Menschenhandel - mitten in Deutschland

Vor einiger Zeit war ich in Hamburg. Unser Söhnchen liebt, ebenso wie Mama und Papa, Modelleisenbahnen. Also nichts wie hin ins Miniaturwunderland.

Ach, und Hamburg. Elbphilharmonie. Hafen. Fischmarkt. Tolle Stadt.

Nur über eine Sache komme ich nicht hinweg. Wie Werbung gemacht wird mit einer der übelsten Quellen menschlichen Elends worldwide: Der Prostitution. Extratouren für Touris ins Rotlichtviertel, um angeblich legendäre Kiezgrößen zu sehen – was ist denn eine Kiezgröße anderes als ein besonders erfolgreicher, weil vermutlich besonders fieser und brutaler Zuhälter?

I don‘ t get it. Das ist furchtbar und eklig.

Jan Delay singt „In St. Pauli brennt noch Licht“, eine Verharmlosung von entsetzlichem Menschenhandel. Und Udo Lindenberg darf öffentlich sagen, wie super er sie findet, die „Geile Meile“. Und alle finden es normal. Oder cool womöglich. Sexuelle Ausbeutung: toll. Menschenhandel: super. Armut ausnutzen: total spitzenmäßig.

Da fällt mir das Essen aus dem Gesicht.

In Spiegel Online beschreibt Sandra, eine Ex-Prostituierte ihren Leidensweg. Sie führt ein Blog mit interessanten Links. Vor zwei Jahren hat Angela Merkel von immerhin 98 Organisationen einen offenen Brief bekommen, in dem sie aufgefordert wird, die nach außen hin ach so liberale Haltung der deutschen Gesetze zum Thema aufzugeben und endlich die UN Menschenrechtskonvention zu ratifizieren, die sich mit Menschenhandel und sexueller Ausbeutung befasst. Oder den Beschluss des Europäischen Parlaments zum selben Thema. Oder, oder, oder. 

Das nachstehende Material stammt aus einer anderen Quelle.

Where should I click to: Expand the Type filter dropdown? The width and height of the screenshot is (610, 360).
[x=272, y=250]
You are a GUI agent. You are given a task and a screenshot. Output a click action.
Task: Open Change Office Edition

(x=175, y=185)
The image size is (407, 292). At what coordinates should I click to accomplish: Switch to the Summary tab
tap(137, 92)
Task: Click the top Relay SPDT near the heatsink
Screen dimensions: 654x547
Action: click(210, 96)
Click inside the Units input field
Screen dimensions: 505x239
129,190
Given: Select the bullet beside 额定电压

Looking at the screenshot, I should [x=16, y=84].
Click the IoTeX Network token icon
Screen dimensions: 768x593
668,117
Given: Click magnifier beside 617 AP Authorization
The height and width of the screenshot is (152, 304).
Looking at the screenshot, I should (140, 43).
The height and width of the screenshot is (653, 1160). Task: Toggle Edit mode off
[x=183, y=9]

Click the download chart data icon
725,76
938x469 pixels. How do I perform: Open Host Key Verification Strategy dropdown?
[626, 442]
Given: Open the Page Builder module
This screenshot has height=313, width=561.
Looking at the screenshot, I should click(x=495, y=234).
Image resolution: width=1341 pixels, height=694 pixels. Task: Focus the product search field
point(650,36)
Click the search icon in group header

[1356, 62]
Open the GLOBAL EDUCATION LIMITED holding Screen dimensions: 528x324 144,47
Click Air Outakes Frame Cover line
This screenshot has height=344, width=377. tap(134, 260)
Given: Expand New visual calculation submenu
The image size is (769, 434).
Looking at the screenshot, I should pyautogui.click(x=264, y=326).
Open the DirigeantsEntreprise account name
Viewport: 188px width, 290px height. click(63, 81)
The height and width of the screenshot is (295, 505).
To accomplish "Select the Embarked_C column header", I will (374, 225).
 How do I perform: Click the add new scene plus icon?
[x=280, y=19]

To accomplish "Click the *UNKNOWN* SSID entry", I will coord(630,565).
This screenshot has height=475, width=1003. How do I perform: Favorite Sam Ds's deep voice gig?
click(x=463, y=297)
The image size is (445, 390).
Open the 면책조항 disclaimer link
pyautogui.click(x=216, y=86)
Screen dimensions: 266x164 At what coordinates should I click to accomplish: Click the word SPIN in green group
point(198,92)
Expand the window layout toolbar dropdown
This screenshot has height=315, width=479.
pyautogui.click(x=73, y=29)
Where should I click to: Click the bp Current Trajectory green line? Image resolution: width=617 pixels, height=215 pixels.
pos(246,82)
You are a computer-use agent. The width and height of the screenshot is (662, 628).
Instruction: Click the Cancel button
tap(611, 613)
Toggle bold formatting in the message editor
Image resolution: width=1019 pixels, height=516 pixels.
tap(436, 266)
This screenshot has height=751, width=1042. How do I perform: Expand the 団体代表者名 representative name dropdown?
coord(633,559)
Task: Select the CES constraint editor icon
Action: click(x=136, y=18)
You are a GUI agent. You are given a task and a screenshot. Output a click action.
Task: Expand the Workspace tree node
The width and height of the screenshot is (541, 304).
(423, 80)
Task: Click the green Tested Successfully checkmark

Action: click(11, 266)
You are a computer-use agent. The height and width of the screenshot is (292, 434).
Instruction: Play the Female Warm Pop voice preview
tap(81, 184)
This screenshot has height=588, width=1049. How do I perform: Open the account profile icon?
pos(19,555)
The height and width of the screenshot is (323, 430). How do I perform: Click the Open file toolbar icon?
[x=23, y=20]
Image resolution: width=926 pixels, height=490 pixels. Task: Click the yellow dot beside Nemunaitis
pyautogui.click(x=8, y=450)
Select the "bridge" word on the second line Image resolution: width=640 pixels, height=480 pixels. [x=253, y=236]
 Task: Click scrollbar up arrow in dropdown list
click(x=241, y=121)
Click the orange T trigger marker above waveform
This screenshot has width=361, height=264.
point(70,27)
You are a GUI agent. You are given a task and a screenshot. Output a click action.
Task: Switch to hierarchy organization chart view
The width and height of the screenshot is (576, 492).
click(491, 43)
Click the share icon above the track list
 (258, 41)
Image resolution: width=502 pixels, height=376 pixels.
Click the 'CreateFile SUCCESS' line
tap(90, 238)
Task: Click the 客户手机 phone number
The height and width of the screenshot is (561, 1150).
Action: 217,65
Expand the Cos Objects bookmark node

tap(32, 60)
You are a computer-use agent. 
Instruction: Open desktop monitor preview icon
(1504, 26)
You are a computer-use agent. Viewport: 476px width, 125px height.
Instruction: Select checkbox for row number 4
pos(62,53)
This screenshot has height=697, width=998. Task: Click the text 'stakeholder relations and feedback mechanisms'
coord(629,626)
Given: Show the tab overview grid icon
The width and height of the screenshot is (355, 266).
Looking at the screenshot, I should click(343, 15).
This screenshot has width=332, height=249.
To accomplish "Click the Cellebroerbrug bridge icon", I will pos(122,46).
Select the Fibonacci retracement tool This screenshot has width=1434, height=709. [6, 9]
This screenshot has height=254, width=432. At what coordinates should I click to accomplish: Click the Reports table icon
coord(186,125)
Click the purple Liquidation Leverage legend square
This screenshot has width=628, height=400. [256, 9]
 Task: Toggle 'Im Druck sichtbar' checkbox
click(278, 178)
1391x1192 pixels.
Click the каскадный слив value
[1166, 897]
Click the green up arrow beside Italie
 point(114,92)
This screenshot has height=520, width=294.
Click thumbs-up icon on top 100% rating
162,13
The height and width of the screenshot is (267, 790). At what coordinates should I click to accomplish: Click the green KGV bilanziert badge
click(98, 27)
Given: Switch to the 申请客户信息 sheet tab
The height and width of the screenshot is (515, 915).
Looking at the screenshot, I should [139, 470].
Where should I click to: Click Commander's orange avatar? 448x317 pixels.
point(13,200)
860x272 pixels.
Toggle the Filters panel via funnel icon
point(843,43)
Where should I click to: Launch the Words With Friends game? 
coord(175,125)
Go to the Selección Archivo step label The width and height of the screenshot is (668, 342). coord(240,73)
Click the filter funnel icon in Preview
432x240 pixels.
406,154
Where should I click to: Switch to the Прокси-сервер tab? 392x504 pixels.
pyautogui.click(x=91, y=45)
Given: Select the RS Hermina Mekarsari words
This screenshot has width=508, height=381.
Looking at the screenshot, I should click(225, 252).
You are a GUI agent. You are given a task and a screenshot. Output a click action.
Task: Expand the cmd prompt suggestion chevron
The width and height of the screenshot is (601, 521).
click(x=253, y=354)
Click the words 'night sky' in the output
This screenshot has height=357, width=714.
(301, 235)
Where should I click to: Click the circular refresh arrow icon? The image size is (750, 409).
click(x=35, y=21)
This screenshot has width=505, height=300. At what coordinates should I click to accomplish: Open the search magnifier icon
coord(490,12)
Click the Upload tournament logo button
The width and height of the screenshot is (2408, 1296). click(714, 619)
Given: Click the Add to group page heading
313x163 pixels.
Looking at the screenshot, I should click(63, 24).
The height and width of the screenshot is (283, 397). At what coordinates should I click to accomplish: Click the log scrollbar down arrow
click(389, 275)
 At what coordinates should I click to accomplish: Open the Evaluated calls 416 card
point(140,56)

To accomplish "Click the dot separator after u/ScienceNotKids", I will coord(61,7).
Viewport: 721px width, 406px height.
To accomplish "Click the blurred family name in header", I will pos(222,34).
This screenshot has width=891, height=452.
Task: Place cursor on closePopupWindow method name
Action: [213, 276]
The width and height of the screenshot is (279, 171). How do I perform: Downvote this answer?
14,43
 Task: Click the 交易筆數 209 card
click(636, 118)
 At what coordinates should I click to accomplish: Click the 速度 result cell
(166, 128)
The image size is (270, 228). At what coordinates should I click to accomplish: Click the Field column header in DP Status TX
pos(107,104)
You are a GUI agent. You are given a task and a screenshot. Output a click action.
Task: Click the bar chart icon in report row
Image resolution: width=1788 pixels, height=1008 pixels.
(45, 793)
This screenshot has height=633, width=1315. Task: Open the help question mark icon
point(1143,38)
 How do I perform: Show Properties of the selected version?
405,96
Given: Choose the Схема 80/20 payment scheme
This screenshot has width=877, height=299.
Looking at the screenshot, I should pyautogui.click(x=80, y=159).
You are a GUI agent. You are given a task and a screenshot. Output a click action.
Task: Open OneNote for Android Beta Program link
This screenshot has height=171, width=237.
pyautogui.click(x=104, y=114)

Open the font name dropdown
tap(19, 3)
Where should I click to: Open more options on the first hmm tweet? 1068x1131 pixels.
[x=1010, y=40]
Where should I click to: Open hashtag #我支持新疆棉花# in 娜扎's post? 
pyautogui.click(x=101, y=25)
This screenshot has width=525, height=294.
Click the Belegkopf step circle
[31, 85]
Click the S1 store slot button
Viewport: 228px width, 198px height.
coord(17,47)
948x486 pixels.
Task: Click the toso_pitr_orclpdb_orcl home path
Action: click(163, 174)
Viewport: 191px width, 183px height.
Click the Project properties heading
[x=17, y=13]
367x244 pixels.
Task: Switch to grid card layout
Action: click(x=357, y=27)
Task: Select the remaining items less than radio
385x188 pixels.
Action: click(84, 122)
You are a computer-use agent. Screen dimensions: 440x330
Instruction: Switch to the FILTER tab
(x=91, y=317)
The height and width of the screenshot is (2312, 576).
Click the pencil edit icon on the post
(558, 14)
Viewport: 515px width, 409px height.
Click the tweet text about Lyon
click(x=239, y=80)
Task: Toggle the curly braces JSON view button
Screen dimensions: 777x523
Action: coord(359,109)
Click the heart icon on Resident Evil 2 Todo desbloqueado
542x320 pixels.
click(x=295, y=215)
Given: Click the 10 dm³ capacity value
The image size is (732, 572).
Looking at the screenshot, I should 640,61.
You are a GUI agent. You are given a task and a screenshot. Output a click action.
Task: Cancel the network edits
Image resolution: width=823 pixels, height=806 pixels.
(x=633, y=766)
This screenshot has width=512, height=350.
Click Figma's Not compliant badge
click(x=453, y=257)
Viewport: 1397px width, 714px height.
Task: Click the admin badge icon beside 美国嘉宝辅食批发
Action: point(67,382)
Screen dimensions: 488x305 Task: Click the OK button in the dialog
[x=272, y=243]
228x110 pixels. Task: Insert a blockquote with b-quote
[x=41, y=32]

Position zu beziehen zu diesem Thema ist in Deutschland überaus unpopulär. Doch mit seiner angeblich offenen und freizügigen Haltung der Prostitution gegenüber steht Deutschland weltweit ziemlich isoliert da.

In dem offenen Brief wird Frau Merkel darauf aufmerksam gemacht, dass die Welt zu dieser Angelegenheit auf Deutschland als einem der einflussreichsten und wichtigsten Länder der Erde blickt, um Frauenrechte zu fördern:

 „The world is watching whether Germany will reverse its legislation that, according to your own official country reports, has had “hardly any measureable positive impact” on the lives of women in prostitution nor reduced the criminal trafficking of women into the sex industry.

Aber nichts passiert. Immer mal wieder eine Talkshow mit Vorzeigeprostituierter, die erzählt, sie macht das freiwillig. Und muss doch eigentlich jeder und jede, der mal drei bis vier Sekunden darüber nachdenkt, zweifelsfrei feststellen können, dass das BULLSHIT SEIN MUSS. Und wem dieser Schluss nicht gelingt, dem empfehle ich das Buch von Rachel Moran, „Paid for“ heißt es, die eindrucksvoll erläutert, wie Mädchen und Frauen in dieses Elend rutschen und was die sogenannte Arbeit mit ihren Körpern und Seelen macht.

 

Und es ist wichtig, nicht mehr so zu tun, als wäre das alles ein ganz normales Geschäft mit Angebot und Nachfrage und blabla Ältestes Gewerbe der Welt. Das einzige, was daran alt ist, ist, das die Stärkeren schon immer die Schwächeren ausgenutzt haben. Das ist nämlich die zugrunde liegende Philosophie.